DIRECTION: Copy out every row below verbatim, without changing a single character.

Stored rows:
◆ ◆ ◆ ◆
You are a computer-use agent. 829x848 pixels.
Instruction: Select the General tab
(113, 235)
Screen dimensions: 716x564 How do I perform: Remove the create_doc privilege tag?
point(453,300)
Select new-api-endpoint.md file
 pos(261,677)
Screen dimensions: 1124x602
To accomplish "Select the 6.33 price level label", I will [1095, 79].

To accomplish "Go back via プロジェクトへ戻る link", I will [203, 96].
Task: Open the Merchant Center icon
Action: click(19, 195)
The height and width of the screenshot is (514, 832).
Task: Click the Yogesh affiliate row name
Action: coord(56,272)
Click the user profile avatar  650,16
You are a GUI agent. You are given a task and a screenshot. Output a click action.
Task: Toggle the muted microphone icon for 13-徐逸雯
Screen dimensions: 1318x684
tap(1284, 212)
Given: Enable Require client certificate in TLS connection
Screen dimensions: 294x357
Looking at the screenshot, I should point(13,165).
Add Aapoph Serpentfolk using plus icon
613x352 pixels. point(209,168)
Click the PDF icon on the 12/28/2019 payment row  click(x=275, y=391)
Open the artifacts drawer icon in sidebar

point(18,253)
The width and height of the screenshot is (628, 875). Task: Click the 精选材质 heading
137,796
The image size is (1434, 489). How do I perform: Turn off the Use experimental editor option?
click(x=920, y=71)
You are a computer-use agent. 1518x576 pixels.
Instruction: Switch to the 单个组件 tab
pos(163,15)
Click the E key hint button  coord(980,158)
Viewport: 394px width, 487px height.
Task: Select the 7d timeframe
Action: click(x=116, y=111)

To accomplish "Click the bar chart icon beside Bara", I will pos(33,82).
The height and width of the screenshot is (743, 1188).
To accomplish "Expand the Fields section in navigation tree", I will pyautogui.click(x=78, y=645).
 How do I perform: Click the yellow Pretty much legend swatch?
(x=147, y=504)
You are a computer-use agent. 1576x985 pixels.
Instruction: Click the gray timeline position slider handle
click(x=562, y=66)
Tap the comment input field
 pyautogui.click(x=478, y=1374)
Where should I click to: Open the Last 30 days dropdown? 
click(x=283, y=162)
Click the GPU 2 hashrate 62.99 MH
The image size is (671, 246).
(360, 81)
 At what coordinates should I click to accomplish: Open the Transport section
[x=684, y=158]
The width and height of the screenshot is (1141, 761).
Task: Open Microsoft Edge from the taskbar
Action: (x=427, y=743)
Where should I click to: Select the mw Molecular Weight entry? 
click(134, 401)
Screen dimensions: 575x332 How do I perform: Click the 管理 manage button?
◆ ◆ ◆ ◆
THE OUTPUT:
You are a computer-use agent. 829x848 pixels.
Instruction: Select the General tab
(113, 235)
Screen dimensions: 716x564 How do I perform: Remove the create_doc privilege tag?
point(453,300)
Select new-api-endpoint.md file
 pos(261,677)
Screen dimensions: 1124x602
To accomplish "Select the 6.33 price level label", I will [1095, 79].

To accomplish "Go back via プロジェクトへ戻る link", I will [203, 96].
Task: Open the Merchant Center icon
Action: click(19, 195)
The height and width of the screenshot is (514, 832).
Task: Click the Yogesh affiliate row name
Action: coord(56,272)
Click the user profile avatar  650,16
You are a GUI agent. You are given a task and a screenshot. Output a click action.
Task: Toggle the muted microphone icon for 13-徐逸雯
Screen dimensions: 1318x684
tap(1284, 212)
Given: Enable Require client certificate in TLS connection
Screen dimensions: 294x357
Looking at the screenshot, I should point(13,165).
Add Aapoph Serpentfolk using plus icon
613x352 pixels. point(209,168)
Click the PDF icon on the 12/28/2019 payment row  click(x=275, y=391)
Open the artifacts drawer icon in sidebar

point(18,253)
The width and height of the screenshot is (628, 875). Task: Click the 精选材质 heading
137,796
The image size is (1434, 489). How do I perform: Turn off the Use experimental editor option?
click(x=920, y=71)
You are a computer-use agent. 1518x576 pixels.
Instruction: Switch to the 单个组件 tab
pos(163,15)
Click the E key hint button  coord(980,158)
Viewport: 394px width, 487px height.
Task: Select the 7d timeframe
Action: click(x=116, y=111)

To accomplish "Click the bar chart icon beside Bara", I will pos(33,82).
The height and width of the screenshot is (743, 1188).
To accomplish "Expand the Fields section in navigation tree", I will pyautogui.click(x=78, y=645).
 How do I perform: Click the yellow Pretty much legend swatch?
(x=147, y=504)
You are a computer-use agent. 1576x985 pixels.
Instruction: Click the gray timeline position slider handle
click(x=562, y=66)
Tap the comment input field
 pyautogui.click(x=478, y=1374)
Where should I click to: Open the Last 30 days dropdown? 
click(x=283, y=162)
Click the GPU 2 hashrate 62.99 MH
The image size is (671, 246).
(360, 81)
 At what coordinates should I click to accomplish: Open the Transport section
[x=684, y=158]
The width and height of the screenshot is (1141, 761).
Task: Open Microsoft Edge from the taskbar
Action: (x=427, y=743)
Where should I click to: Select the mw Molecular Weight entry? 
click(134, 401)
Screen dimensions: 575x332 How do I perform: Click the 管理 manage button?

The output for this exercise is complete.